Complete the following
(a) In the newsletter passage about summers with family, in what year does the writer plan to begin working part-time or less clinically?
(b) In the newsletter passage about summers with family, translate this sentence into German: "After over twenty years of studying, training, and caring for patients, I am ready for that next phase."
(c) From the newsletter passage about summers with family, list every place the writer names when describing a dream of spending more summer time with family.

Passage shown

☆ ☆ ☆ ☆

Another summer is in the books. Do you remember summer vacation as a child? The anticipation of the last few weeks and days of school in May or June? The utter pandemonium of the last day of school?
How was this summer? What was your favorite memory? Okay… here’s a more challenging question: How many more summers do you have with all your kids at home?
That last question hits close to home. If we are lucky, we get eighteen summers with our kids in our house. Changing our view makes this time—all the joys and challenges—seem much more finite! And that’s because this time is precious!
Like many of you, I dream of spending more summer time with my family. I envision lazy days paddling on the Cascade Lakes, a few nights camping in the Steens or the Alvord Desert, and escaping the August heat with a drive to the Oregon Coast. We have an abundance of choices here in Central Oregon. Except when there are wildfires… the smoke puts a significant damper on our summers lately.
I often reflect on why we work, save, and invest. One of my bigger whys is creating more time to spend with family.
In that vein, this is one of the last summers I plan to spend full-time in the operating room. Beginning in 2025, I plan to work part-time or less clinically. I bring this up in the newsletter not to brag but to hold myself accountable to my readers.
After over twenty years of studying, training, and caring for patients, I am ready for that next phase.
What will it look like? My goal is to have more time for my readers and colleagues through Greeley. I want more time to take our meetings outside—whether that is on the chairlift at Mt Bachelor or Alta, fly fishing in the Metolious, or meeting up for a morning surf session.
How many of you are bored, or at the very least, not challenged anymore with your medical career? Your clinical day is likely routine and familiar if you’ve been in the profession for a decade. Maybe I am in the minority here, but based on my conversations with colleagues in anesthesia and surgery, I sense this is pervasive.

☆ ☆ ☆ ☆

Dataset excerpt
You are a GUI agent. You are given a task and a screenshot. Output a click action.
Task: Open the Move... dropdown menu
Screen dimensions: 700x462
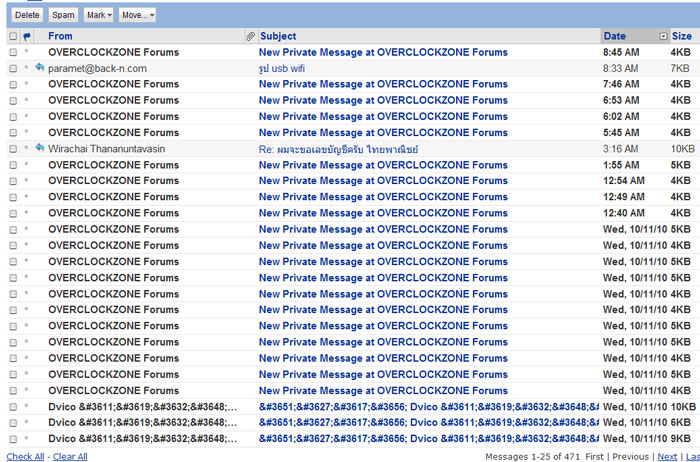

☆ ☆ ☆ ☆

Per-task outputs
(a) 2025

(b) Nach über zwanzig Jahren des Studierens, der Ausbildung und der Betreuung von Patienten bin ich bereit für diese nächste Phase.

(c) Cascade Lakes, the Steens, the Alvord Desert, the Oregon Coast